Tristan, looks like Mircea's looking into this. I've done some investigation
yesterday, Mircea, pls ping me today and we can have a chat about this.
On 23 Nov 2010, at 16:16, Manik Surtani wrote:
Not as yet - I'll try and find some time this week.
On 23 Nov 2010, at 14:50, Tristan Tarrant wrote:
> Manik, did you have an opportunity to read the trace ?
>
> Tristan
>
> On Mon, Nov 22, 2010 at 18:49, Tristan Tarrant <tristan.tarrant(a)gmail.com>
wrote:
> I have attached the trace to
https://jira.jboss.org/browse/ISPN-765
>
> If you need more info, just ask :)
>
> Tristan
>
> On Mon, Nov 22, 2010 at 17:53, Manik Surtani <manik(a)jboss.org> wrote:
> I believe the rehasher actually does do this. Do you have a test that consistently
reproduces this?
>
> On 20 Nov 2010, at 15:36, Tristan Tarrant wrote:
>
>> I can reproduce something similar every time. With the latest 4.2.x git, if I
wait for each node to initialize before starting the next everything is fine: with an
empty cache the time to start each node is in the order of a couple of seconds. If
instead, I start two or more nodes at the same time, Infinispan seizes up for a much
longer time. In the worst case I have seen Infinispan time out after 20 minutes. I can
provide exact traces (I am not on my work computer at the moment), but I think that the
rehasher should queue up other nodes while it is busy rehashing. This is quite a serious
issue in my opinion and we should try and fix it before CR.
>>
>> Tristan
>>
>> On Mon, Nov 15, 2010 at 11:58, Galder Zamarreño <galder(a)redhat.com> wrote:
>> Sorry, I mean to say that "I'm pretty sure this is NOT a network
issue".
>>
>> It might be mitigated that way yeah, but it'd be helpful for you to help us
adding some TRACE logging for org.infinispan and attaching the startup log files of all
parties involved if you can replicate the issue easily.
>>
>> On Nov 12, 2010, at 4:31 PM, Tristan Tarrant wrote:
>>
>> > Network issue is a bit vague.
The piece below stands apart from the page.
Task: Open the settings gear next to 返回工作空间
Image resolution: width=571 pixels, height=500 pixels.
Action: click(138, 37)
Would the problem be mitigated by manually
starting each cache one at a time ?
>> >
>> > Tristan
>> >
>> > On Fri, Nov 12, 2010 at 16:09, Galder Zamarreño <galder(a)redhat.com>
wrote:
>> > I'm pretty sure this is a network issue. I saw it myself when testing
concurrent Hot Rod startups, but only happened once of all the times I tried.
>> >
>> > On Nov 12, 2010, at 4:07 PM, Vladimir Blagojevic wrote:
>> >
>> > > This looks more like a network related issue than anything else. Can we
move it jboss forums?
>> > >
>> > > On 2010-11-12, at 11:52 AM, Galder Zamarreño wrote:
>> > >
>> > >> Could be the same root cause behind
https://jira.jboss.org/browse/ISPN-762 ?
>> > >>
>> > >> Mircea/Vladimir, did you guys change the rehashing code for beta1?
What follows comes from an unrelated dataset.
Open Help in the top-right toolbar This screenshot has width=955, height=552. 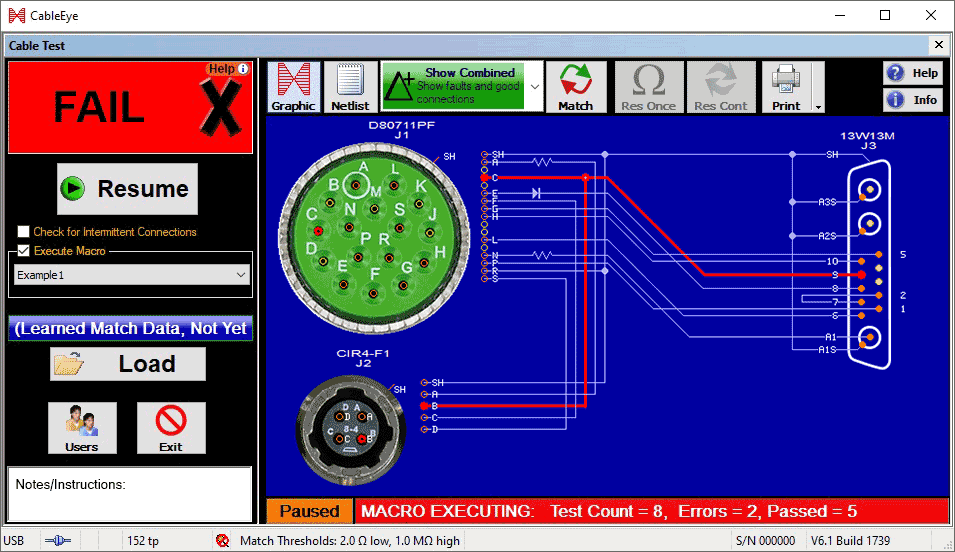(x=912, y=73)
I believe you did. If so, could you look at this?
>> > >>
>> > >> On Nov 11, 2010, at 3:25 PM, Tristan Tarrant wrote:
>> > >>
>> > >>> Dear all,
>> > >>> we are using 4.2.0.BETA1 and we are getting the following
message when a second node is started.
>> > >>>
>> > >>> 2010-11-11 15:04:38,397 INFO [STDOUT] (main) 20101111 150438
INFO [org.infinispan.remoting.transport.jgroups.JGroupsTransport] (main) Cache local
address is asrab02-38676, physical addresses are [10.100.0.6:55448]
>> > >>> 2010-11-11 15:06:38,656 INFO [STDOUT] (Rehasher-asrab02-38676)
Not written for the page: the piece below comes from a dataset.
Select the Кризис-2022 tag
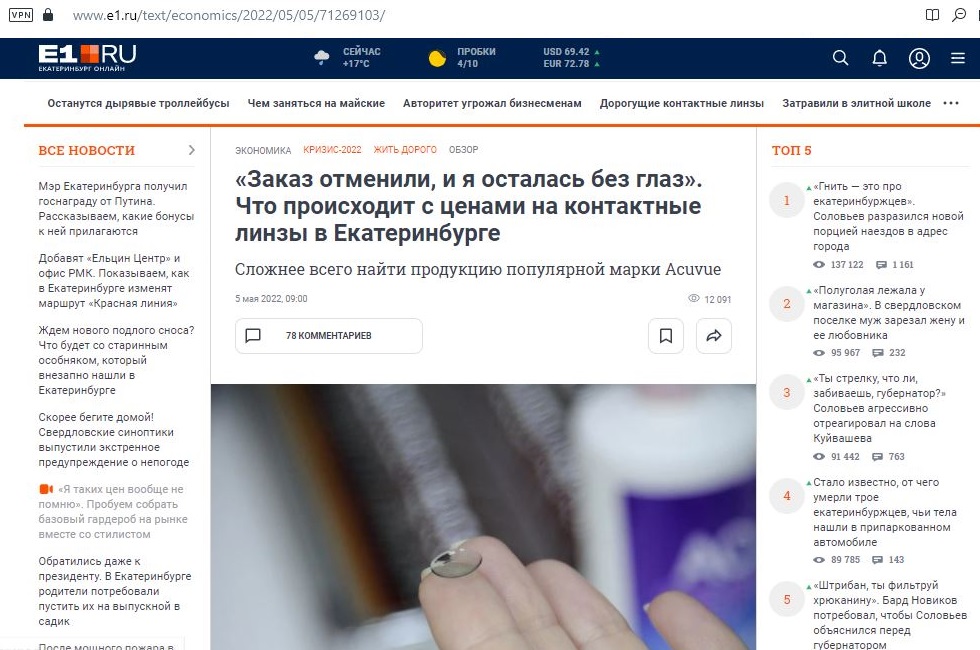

20101111 150638 ERROR [org.infinispan.distribution.JoinTask] (Rehasher-asrab02-38676)
Caught exception!
>> > >>> org.infinispan.CacheException:
org.infinispan.util.concurrent.TimeoutException: Timed out after 120 seconds waiting for a
response from asrab01-58616
>> > >>> at
org.infinispan.remoting.transport.jgroups.CommandAwareRpcDispatcher.invokeRemoteCommands(CommandAwareRpcDispatcher.java:122)
>> > >>> at
org.infinispan.remoting.transport.jgroups.JGroupsTransport.invokeRemotely(JGroupsTransport.java:403)
>> > >>> at
org.infinispan.remoting.rpc.RpcManagerImpl.invokeRemotely(RpcManagerImpl.java:101)
>> > >>> at
org.infinispan.remoting.rpc.RpcManagerImpl.invokeRemotely(RpcManagerImpl.java:125)
>> > >>> at
org.infinispan.distribution.JoinTask.retrieveOldCH(JoinTask.java:187)
>> > >>> at
org.infinispan.distribution.JoinTask.performRehash(JoinTask.java:87)
>> > >>> at
org.infinispan.distribution.RehashTask.call(RehashTask.java:53)
>> > >>> at
org.infinispan.distribution.RehashTask.call(RehashTask.java:33)
>> > >>> at
java.util.concurrent.FutureTask$Sync.innerRun(FutureTask.java:303)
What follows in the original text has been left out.